Post n°364 pubblicato il 11 Febbraio 2015 da lab79
 

 

Ma come si fa a riconoscere la propria patria, se non si è mai conosciuto quella degli altri?

Allora agli uomini di oggi tocca intraprendere un lungo viaggio a ritroso in quello che è rimasto del mondo, sui passi che abbiamo percorso prima ancora che avessimo memoria. Memoria e coscienza della nostra esistenza, che forse sono nate così: camminando per il mondo, stranieri in una terra estranea, alla ricerca di un luogo da poter chiamare casa. E inseguendo quel sogno, e che chissà dove l'abbiamo visto (Tra le stelle fisse nel cielo, forse, immaginandole scritte da un dio inclemente), abbiamo finito per abitare la terra intera.

Forse è solo camminando da stranieri in un mondo estraneo, che riconosci gli altri uomini come fratelli, perché a tutti sono date le stesse sofferenze, le stesse angosce, la stessa sete. Forse è solo riconoscendo se stessi come stranieri fra gli estranei che ritorniamo al cuore della nostra esistenza, che è fame, che è privazione, che è dolore, che è morte.

E un uomo folle abbastanza per farlo c'è, ed è lì che cammina intanto che io scrivo, e al quale il mio cuore di bambino è vicino. Quel cuore che sognava il Kontiki tra le onde del Pacifico con la vela tesa verso ovest, e l'Amazzonia crudele dove il tempo marciva e non avanzava più di un passo, la Ciènaga Grande di cui parlava Gabriel Garcia Marquez e che, secondo i gitani, non aveva confini. E le cime lontane a nord di Kahtmandu, e l'Asia sconfinata in cui una volta cavalcarono gli uomini del Temujin, i soldati del Gengis Khan.
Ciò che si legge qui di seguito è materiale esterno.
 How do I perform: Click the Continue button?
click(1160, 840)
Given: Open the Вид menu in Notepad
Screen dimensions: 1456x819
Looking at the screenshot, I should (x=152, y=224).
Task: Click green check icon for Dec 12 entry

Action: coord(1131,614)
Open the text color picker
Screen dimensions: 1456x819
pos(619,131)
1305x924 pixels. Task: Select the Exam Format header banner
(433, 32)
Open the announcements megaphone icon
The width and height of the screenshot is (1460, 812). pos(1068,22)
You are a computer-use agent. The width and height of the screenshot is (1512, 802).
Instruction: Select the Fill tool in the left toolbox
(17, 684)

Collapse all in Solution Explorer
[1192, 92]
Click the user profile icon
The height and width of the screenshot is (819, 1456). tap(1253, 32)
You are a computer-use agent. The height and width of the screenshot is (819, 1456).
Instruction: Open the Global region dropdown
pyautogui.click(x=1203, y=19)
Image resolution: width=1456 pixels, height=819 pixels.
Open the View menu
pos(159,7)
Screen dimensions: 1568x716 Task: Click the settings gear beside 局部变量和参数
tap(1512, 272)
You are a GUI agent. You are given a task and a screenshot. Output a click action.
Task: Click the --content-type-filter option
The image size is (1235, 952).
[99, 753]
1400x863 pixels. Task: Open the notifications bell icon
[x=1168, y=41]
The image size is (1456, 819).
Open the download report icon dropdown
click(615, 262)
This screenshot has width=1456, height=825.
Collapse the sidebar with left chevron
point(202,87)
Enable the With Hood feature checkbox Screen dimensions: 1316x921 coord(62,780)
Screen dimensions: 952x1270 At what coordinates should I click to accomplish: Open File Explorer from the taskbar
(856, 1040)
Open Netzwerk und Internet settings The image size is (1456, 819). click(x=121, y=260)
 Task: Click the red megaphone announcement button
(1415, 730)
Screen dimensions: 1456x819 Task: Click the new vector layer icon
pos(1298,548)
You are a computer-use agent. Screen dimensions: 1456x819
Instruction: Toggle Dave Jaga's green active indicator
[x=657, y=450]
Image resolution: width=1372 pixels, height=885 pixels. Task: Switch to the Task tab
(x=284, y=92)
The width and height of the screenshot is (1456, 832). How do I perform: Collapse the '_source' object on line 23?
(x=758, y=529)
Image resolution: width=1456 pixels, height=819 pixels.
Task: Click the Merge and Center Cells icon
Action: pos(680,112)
E l'Africa ancestrale in cui uomini mitologici vivevano come da sempre gli uomini avevano vissuto, e come da sempre dovevano vivere, e la Mezza Luna Fertile in cui si custodivano, perdendole, le chiavi delle porte della Gerusalemme Celeste, lasciandovi dio chiuso dentro, a rimirare se stesso nelle sue stanze.

Ed è a quell'uomo, straniero fra tutti gli stranieri del mondo, che io dico: Buon Viaggio.

 

 

Long Road - Eddie Vedder Neil Young and Mike McCready (Live)
[Pearl Jam released in 1995 on the EP Merkin Ball]

 

 
Rispondi al commento:
lab79
lab79 il 14/02/15 alle 03:49 via WEB
(Credo di interpretare i tuoi due commenti come un unico discorso, quindi rispondo unitariamente qui) Sono d'accordo con le tue osservazioni: E' un mio discorso personale, che data la natura del mio blog mi sono sentito di affrontare qui, davanti a chi ha voglia di fermarsi a leggere. Certo, questo dipende da un mio percorso di vita (Ne ho accennato nei post precedenti, se volessi andare a rileggerli), ma è anche un fatto che il mio caso non sia eccezionale, bensì uno dei tanti che negli ultimi anni stanno andando a far parte del corpus dei cittadini italiani. Mai nella storia recente ci è stata una tale massa di umanità divenuta migrante, vuoi per via dell'aumento della popolazione mondiale, vuoi per la maggiori possibilità di trasporto, anche a lunga distanza. Questo mette sempre più persone nelle condizioni di affrontare percorsi simili al mio, e forse a porsi domande simili alle mie. L'unico punto su cui non sono in accordo con te (Anche se tu ne hai solo accennato, magari approfondendo potrei capire meglio cosa intendi dire) è quel qualcosa di duraturo di cui parli, tanto da resistere persino per migliaia di anni. La mia obiezione sta nella convinzione che le organizzazioni sociali non siano stabili, ma si evolvano col passare del tempo, lentamente e il più delle volte in modo violento. Guerre, colassi sociali di origine demografica o invasioni di civiltà emergenti: tutte le organizzazioni sociali (regni, imperi, nazioni) finiscono col soccombere per diventare altro, non senza portarsi i segni di quel che sono state, ma anche i segni degli avvenimenti che ne hanno decretato la trasformazione. Persino i popoli (astrazione concettuale con la quale definiamo gruppi sociali accomunati da più elementi culturali) si dissolvono e si mescolano per diventare altro. Paesi come la Germania e l'Italia ne sono tra gli esempi più complessi di come questo rimescolarsi possa portare a livelli tali da spingere la storia in direzioni imprevedibili.